Cell and developmental plant biology

Leader of the research program: Jozef Šamaj and the respective department

We will continue in our effort to unravel developmental and environmental stress signalling by mitogen-activated protein kinases (MAPKs) in plants, as related to polarity, cytoskeleton, vesicular trafficking and hormonal control. An important part of this activity will be the adopting and application of innovative advanced microscopy techniques such as super-resolution and light-sheet microscopy for bioimaging of plant seedlings (mainly focused on MAPKs, cytoskeleton and endosomes). Seedling plants represent crucial developmental stage, which is extremely important for plant growth and production. They represent ideal model to study post-embryogenic plant adaptation to the environment. We would like to build up on our recent results and prepare new transgenic plant lines with selected genetically-altered (point mutations, deletions, constitutive active and dominant negative versions) and fluorescently-tagged MAPKs, cytoskeletal and endomembrane proteins. These transgenic plant lines will be characterized at molecular, subcellular, cellular, tissue, organ and whole plant levels. Research team will apply integrative approaches using molecular methods for gene expression (qPCR, promoter-GUS histochemistry, in situ hybridization), subcellular localization (GFP technology, split-YFP, immunolocalization on the level of light and electron microscopy as well as super-resolution, light-sheet, spinning disc and confocal laser scanning microscopies) in combination with genetic (T-DNA insertion mutants, RNAi technology, overexpression, point mutations and deletions of functional protein domains), (phospho-)proteomic (gel-based and gel-free approaches) and immunobiochemical (Phos-Tag technology, immunoblots, subcellular fractionation, co-immunoprecipitation) methods. The basic research will be performed on model plant Arabidopsis as well as on important crop species such as alfalfa and barley. It is expected that we will obtain unique information about molecular, cellular and developmental control of seedling development related to cytoskeleton, endocytosis and signalling by MAPKs. It is also expected that we will establish and employ the latest microscopical methods for plant bioimaging and provide more complex datasets on proteomes and phosphoproteomes of seedling roots, hypocotyls and cotyledons during development of wild type and mutant/transgenic plants (Arabidopsis, alfalfa and barley).

····················

(What needs to be done):
In the research program description, which crop species besides the model plant Arabidopsis will the basic research be performed on?

(Collected data)
····················

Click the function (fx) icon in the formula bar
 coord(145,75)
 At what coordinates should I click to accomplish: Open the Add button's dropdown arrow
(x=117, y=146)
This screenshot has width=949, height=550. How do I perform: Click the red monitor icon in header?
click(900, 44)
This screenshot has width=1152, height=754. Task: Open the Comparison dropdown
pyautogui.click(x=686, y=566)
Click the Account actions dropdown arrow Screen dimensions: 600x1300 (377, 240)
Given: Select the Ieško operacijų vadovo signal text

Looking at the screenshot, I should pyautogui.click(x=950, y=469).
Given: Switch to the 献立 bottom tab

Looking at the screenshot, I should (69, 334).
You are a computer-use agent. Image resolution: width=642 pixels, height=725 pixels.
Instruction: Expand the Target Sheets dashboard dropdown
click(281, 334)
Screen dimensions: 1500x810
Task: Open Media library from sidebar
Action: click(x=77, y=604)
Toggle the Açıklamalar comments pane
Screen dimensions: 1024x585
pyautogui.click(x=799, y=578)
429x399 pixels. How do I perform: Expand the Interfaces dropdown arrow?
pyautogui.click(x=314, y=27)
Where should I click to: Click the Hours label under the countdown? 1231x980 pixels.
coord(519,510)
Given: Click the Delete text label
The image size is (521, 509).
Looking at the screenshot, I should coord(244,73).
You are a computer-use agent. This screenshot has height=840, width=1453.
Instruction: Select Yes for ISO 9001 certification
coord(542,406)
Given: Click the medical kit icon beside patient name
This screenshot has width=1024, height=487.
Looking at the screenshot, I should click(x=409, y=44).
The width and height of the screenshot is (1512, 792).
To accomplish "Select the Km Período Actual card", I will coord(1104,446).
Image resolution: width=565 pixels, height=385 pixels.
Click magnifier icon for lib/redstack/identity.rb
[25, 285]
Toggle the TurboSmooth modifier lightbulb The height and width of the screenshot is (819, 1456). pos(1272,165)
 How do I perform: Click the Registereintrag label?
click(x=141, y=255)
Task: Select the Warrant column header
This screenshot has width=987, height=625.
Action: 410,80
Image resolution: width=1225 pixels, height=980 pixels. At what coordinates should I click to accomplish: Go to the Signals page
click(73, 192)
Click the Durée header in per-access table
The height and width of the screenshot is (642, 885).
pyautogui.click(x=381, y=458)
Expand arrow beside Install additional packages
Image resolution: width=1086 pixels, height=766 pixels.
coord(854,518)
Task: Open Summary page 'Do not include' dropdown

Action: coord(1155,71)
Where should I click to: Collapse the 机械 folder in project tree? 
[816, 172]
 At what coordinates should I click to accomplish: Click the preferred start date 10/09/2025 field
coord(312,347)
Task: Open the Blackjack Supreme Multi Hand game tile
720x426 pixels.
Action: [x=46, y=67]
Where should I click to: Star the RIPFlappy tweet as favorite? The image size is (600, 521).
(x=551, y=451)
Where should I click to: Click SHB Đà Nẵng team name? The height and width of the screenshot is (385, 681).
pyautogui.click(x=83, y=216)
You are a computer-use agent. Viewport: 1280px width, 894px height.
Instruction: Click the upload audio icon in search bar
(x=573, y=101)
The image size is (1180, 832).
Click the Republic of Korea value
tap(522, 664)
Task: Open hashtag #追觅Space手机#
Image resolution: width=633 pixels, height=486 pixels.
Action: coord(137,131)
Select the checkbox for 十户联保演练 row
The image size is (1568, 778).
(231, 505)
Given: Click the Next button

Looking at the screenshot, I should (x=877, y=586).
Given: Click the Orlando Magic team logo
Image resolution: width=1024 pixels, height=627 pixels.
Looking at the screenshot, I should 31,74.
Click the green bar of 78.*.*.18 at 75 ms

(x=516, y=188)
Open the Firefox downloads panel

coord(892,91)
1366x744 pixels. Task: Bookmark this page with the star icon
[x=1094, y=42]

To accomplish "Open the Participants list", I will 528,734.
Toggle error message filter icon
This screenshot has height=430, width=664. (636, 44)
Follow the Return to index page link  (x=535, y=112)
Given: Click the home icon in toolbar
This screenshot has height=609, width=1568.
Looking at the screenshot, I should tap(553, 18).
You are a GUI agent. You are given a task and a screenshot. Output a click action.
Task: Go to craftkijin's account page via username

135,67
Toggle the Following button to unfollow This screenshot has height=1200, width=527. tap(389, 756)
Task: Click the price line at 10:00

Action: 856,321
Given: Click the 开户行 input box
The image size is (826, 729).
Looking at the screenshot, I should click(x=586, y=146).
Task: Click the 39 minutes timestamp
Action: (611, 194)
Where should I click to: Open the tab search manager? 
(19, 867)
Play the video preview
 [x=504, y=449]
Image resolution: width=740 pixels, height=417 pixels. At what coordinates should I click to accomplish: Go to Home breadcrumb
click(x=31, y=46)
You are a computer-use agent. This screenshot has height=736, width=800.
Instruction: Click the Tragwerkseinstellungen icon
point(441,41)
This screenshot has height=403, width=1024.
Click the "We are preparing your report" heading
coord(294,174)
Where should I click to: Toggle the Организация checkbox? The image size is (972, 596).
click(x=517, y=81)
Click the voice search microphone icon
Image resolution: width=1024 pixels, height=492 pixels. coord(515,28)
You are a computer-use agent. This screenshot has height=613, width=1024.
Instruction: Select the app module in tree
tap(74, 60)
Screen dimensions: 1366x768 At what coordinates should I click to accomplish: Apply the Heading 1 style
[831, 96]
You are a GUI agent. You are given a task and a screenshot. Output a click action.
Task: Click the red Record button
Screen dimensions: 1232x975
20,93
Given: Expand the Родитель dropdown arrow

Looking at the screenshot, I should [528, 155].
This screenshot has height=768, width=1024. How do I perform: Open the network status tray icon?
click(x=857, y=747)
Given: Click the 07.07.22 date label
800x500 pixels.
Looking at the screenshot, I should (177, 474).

····················

(Task solution):
Alfalfa and barley.